Wer noch ein altes Handy hat, kann sich ein solches Ortungssystem selber bauen. Wer es gern etwas professioneller hat, greift auf Geräte und Dienstleistungen diverser Anbieter zurück. Drei Dinge haben sowohl die Selbstbaulösung als auch hochprofessionelle Lösungen gemeinsam: Sie können per GPS ihre Position bestimmen, diese in der Regel per Mobilfunk melden und sind zumindest für eine gewisse Zeit von der Autobatterie unabhängig. Bei der Althandyverwertung kommt noch eine App hinzu, die diese Arbeiten übernimmt.
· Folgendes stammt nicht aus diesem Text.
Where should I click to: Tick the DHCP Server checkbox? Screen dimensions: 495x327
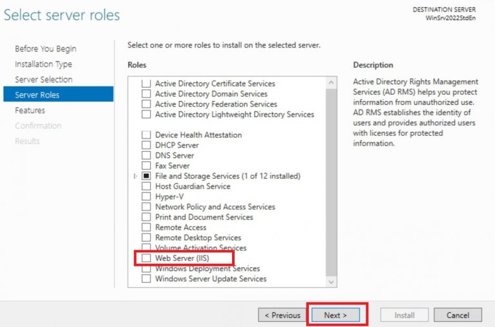pos(146,145)
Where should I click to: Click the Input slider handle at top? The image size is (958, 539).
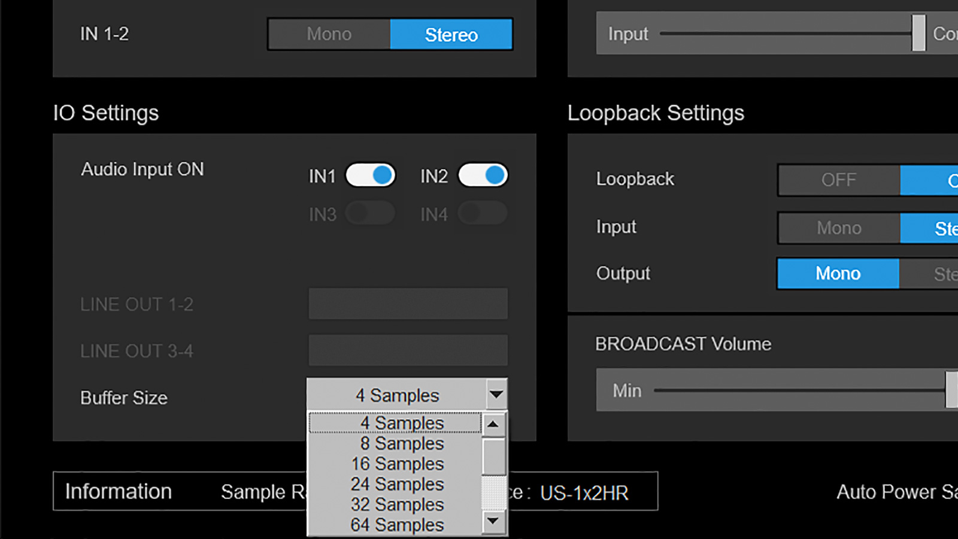pos(918,34)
Das Leistungsspektrum der professionellen Anbieter reicht teilweise deutlich weiter: Systeme wie Cobra Telematics schlagen Alarm, wenn ein so gesichertes Fahrzeug einen vorgegebenen Bereich verlässt, egal, ob auf eigenen Rädern oder der Ladefläche eines Autotransporters. Porsche bietet das System seit 2005 als Extra für alle Neuwagen an. Viele Oberklassehersteller führen ähnliche Systeme auf der Zubehörliste.
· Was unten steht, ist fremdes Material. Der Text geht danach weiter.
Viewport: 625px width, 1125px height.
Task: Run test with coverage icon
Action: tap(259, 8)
Vom Porsche zum Radlader ist es dann zumindest gedanklich nur noch ein kleiner Schritt. Schließlich gib es Nachrüstsysteme, die auch preislich deutlich unterhalb des Porsche-Niveaus liegen. Das bekamen jetzt Unbekannten zu spüren, die einen Radlader von einer Baustelle in Cloppenburg klauten. Was die Diebe nicht wussten: Die Baumaschine war mit einem solchen Ortungssystem ausgestattet. Anhand dieser Daten machte die Polizei eine Lagerhalle in Emstek als Standort ausfindig.

Die Beamten staunten nicht schlecht, als sie in der Lagerhalle neben der gesuchten Arbeitsmaschine noch zwei weitere hochwertige Radlader, einen Baustellenkompressor und ein Quad vorfanden. Auch diese Geräte waren in den Vorwochen von Baustellen in Cappeln und an der BAB 1 im Cloppenburger Bereich verschwunden, darunter auch ein Radlader einer Osnabrücker Straßenbaufirma.

Das sichergestellte Diebesgut hat nach Einschätzung der Polizei einen Gesamtwert von mindestens 100.000 Euro. Und die Polizisten sind optimistisch, auch die Täter im weiteren Verlauf der Ermittlungen identifizieren zu können.